• [EXERCISE GOAL]
Please turn the records from the line that contains "Given: Click the 軟體功能 section heading" up to and including the line that contains "Action: pyautogui.click(x=429, y=395)" into a JSON list of strings, one string per line, leaving out blank lines.

• [DATA FOR THE TASK]
• • • •
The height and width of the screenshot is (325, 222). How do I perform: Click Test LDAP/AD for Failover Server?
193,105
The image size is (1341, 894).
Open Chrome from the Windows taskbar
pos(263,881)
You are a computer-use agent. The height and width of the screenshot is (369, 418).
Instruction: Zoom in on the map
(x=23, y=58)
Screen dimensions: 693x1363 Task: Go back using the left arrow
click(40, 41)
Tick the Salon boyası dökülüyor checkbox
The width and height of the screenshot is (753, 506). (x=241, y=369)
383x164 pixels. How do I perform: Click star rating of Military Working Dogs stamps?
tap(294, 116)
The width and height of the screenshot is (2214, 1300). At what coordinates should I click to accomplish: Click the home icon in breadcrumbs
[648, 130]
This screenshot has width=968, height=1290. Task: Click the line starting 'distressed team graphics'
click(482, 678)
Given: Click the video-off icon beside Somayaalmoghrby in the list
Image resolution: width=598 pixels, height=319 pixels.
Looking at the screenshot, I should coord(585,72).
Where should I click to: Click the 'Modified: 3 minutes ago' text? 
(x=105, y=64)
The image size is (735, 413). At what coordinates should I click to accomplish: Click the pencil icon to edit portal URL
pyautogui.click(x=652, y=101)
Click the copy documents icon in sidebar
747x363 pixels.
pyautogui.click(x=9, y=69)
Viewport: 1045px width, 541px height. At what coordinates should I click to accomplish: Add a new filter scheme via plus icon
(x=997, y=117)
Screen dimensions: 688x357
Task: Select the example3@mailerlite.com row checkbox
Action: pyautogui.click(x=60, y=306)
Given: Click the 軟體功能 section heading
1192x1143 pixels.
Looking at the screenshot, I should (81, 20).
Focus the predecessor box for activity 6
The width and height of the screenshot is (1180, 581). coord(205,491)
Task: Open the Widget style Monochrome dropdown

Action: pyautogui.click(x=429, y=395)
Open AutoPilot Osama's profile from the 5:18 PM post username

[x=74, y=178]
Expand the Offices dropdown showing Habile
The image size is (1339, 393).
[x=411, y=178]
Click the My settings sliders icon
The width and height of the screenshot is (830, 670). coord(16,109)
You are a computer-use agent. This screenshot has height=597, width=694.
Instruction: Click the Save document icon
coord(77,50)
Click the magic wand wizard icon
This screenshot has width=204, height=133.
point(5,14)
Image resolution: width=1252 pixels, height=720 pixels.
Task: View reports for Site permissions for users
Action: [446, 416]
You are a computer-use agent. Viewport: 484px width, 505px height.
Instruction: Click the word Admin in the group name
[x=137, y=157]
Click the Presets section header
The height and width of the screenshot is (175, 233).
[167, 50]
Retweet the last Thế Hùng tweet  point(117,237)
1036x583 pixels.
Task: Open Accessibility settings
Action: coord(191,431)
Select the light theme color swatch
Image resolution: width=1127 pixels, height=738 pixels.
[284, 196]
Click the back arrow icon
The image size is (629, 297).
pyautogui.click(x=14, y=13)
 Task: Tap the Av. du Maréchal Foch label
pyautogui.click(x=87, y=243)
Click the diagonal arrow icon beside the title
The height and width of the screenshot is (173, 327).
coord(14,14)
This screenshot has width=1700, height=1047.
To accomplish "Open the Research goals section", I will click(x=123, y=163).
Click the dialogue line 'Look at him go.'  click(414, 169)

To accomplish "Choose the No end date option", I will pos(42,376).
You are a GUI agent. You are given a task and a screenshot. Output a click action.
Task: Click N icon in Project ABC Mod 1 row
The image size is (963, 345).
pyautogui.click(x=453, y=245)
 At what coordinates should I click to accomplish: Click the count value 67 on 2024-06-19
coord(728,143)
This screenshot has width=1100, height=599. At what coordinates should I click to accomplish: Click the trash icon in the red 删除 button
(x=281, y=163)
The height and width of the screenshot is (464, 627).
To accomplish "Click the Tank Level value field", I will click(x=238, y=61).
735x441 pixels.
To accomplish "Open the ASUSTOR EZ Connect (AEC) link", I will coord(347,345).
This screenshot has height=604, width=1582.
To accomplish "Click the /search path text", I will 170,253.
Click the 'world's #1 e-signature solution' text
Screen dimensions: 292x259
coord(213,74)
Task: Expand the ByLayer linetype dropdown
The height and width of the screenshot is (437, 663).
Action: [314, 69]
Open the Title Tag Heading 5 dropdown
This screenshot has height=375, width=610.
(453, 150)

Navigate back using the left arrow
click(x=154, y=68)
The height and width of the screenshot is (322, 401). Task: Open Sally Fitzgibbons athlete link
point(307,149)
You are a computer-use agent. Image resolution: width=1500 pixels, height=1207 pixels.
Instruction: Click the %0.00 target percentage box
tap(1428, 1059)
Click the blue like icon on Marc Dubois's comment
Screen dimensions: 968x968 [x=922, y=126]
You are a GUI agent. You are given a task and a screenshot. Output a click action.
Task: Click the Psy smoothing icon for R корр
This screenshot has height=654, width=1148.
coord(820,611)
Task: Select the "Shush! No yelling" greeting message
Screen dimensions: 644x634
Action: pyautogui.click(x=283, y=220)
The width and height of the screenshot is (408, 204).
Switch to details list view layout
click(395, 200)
• • • •
• [THE ANSWER]
[
  "Given: Click the 軟體功能 section heading",
  "1192x1143 pixels.",
  "Looking at the screenshot, I should (81, 20).",
  "Focus the predecessor box for activity 6",
  "The width and height of the screenshot is (1180, 581). coord(205,491)",
  "Task: Open the Widget style Monochrome dropdown",
  "Action: pyautogui.click(x=429, y=395)"
]